The new label changes include the following safety warnings:
- Multaq should not be prescribed to people with permanent atrial fibrillation
- People who are taking Multaq must have their cardiac rhythm monitored every three months via electrocardiocram (ECG). If the person has permanent atrial fibrillation, Multaq should be stopped.
- Multaq only reduces hospitalization rates in people with non-permanent atrial fibrillation
- Patients given Multaq should also be given medication to reduce the risk of blood clots
The FDA has approved Multaq for the treatment of atrial flutter, and paroxysmal or persistent atrial fibrillation. It is not approved for the treatment of permanent atrial fibrillation. The drug-maker, Sanofi-Aventis, had attempted a study of the medication on patients with permanent atrial fibrillation, but stopped the study prematurely after finding a dramatic increase in the number of life-threatening cardiovascular events.
Multaq has been approved for the treatment of atrial fibrillation since a study in 2009, which based its safety conclusions on the reduced rate of hospitalization. The FDA still believes that Multaq is beneficial for patients with this type of abnormal heart rhythm.

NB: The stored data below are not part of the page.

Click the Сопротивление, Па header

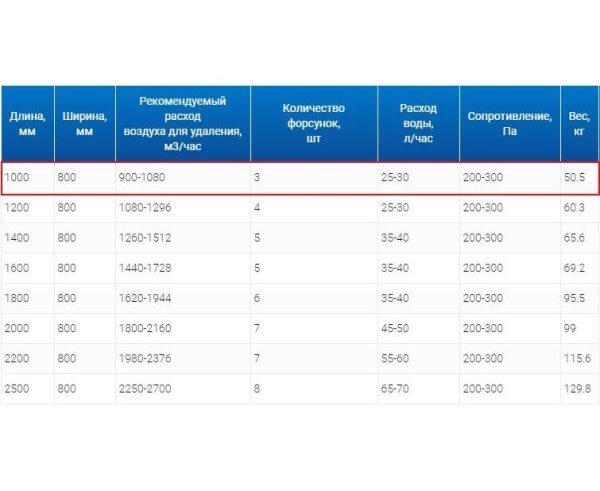coord(510,124)
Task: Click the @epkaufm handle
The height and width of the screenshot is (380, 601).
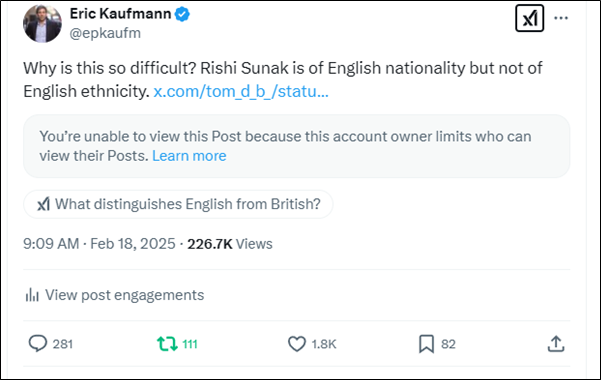Action: [x=105, y=33]
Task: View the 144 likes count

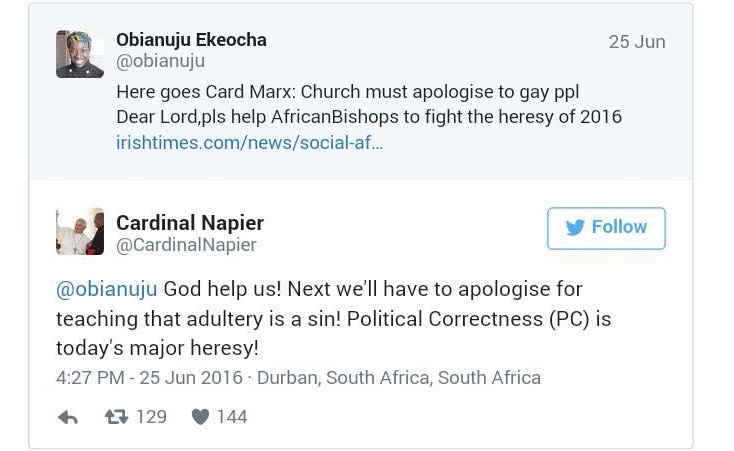Action: pyautogui.click(x=231, y=417)
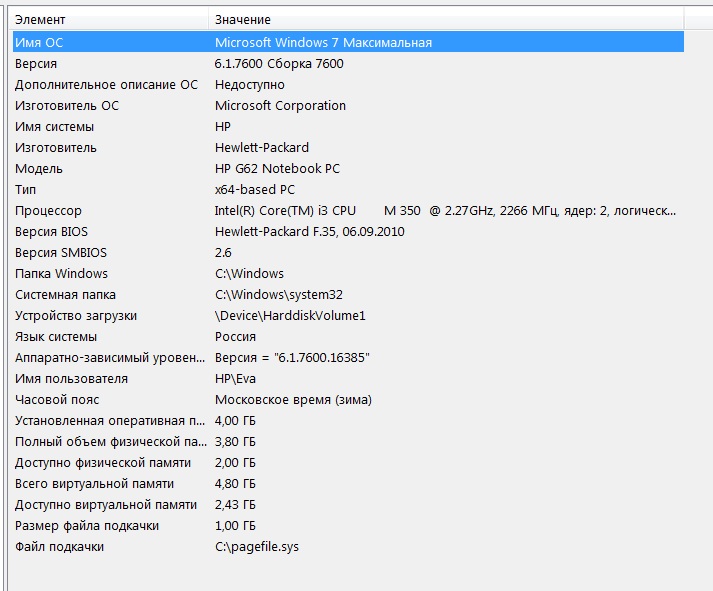
Task: Click the Значение column header
Action: point(447,20)
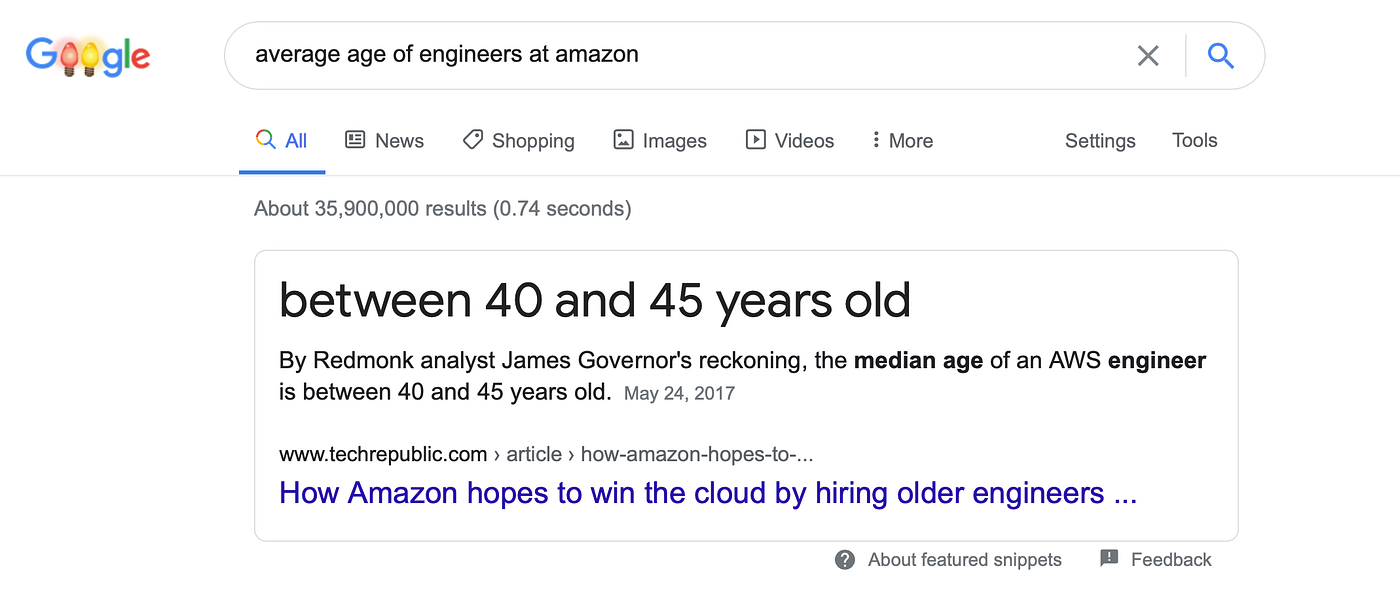Click the Shopping tag icon

pos(472,140)
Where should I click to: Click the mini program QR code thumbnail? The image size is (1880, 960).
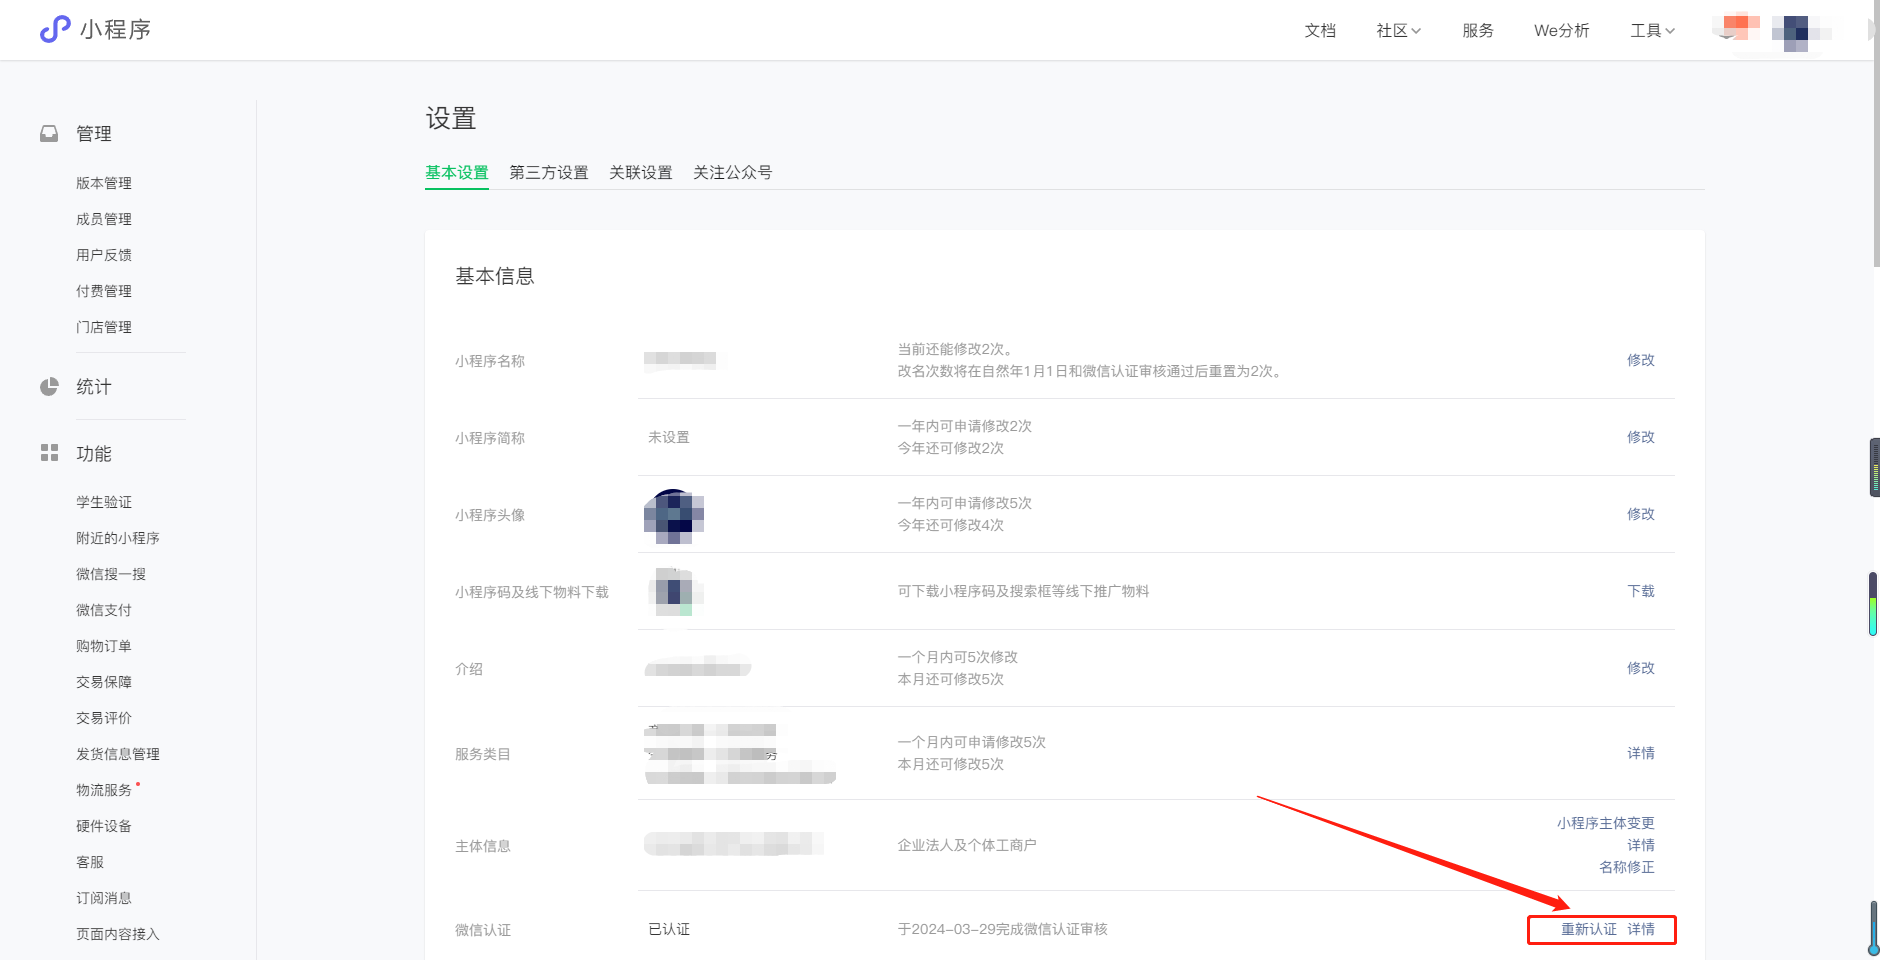coord(674,591)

This new safety warning follows another FDA safety update in January of 2011, which was prompted after two reported cases of acute liver failure that required liver transplantation. While a patient is taking Multaq, it is recommended that they receive liver enzyme tests, especially during the first six months.

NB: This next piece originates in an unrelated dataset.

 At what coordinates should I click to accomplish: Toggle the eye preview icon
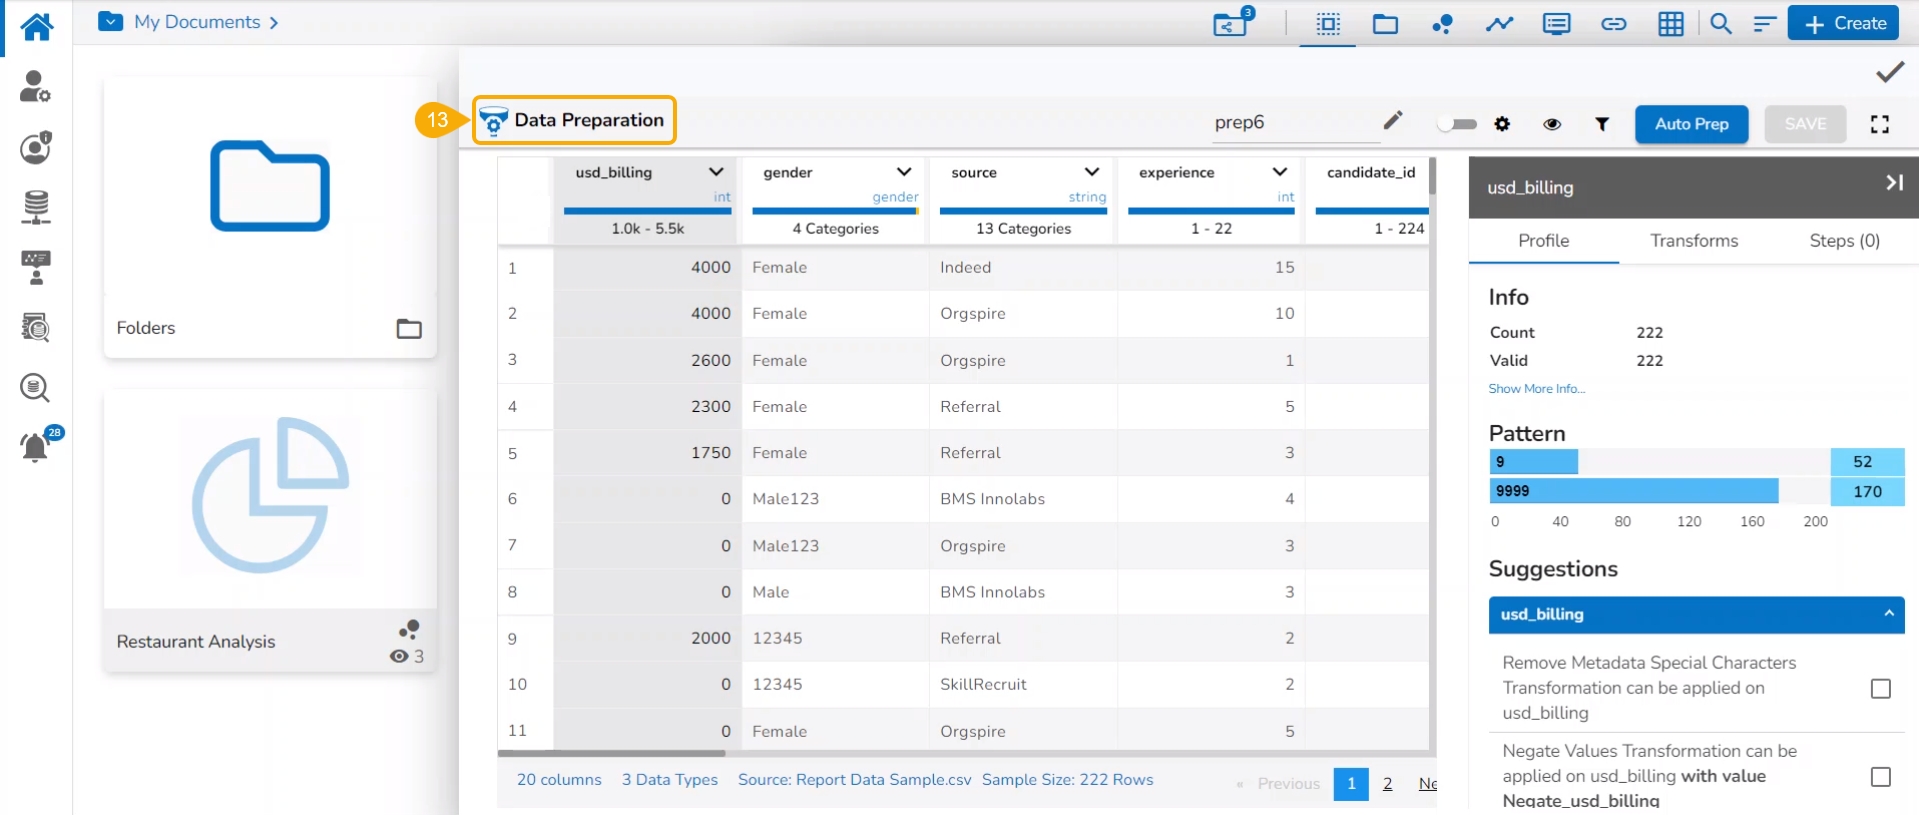point(1552,124)
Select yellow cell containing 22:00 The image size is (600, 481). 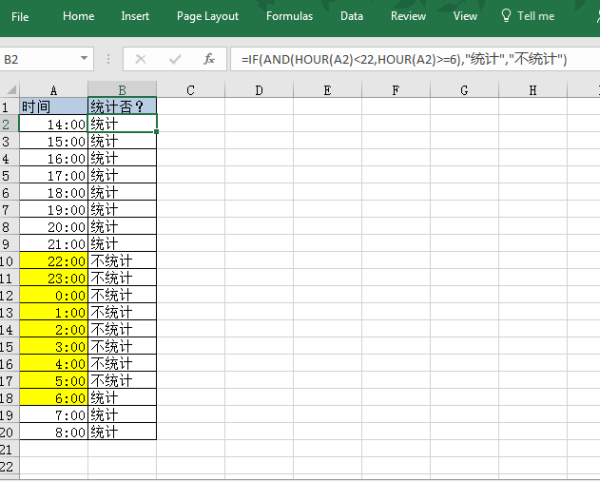[x=53, y=260]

Atrial fibrillation is the most common type of heart arrhythmia, which is an abnormal heart rate or “fluttering.” The heart beat may be irregular, and is often rapid. It can cause poor blood flow to the rest of the body. While the heart is fibrillating, the upper chambers of the heart beat out of coordination with the lower chambers. The most serious risk is that blood will pool in the upper chambers, forming blood clots, that the heart will pump to the brain, causing a stroke. Atrial fibrillation can also weaken the heart and cause heart failure.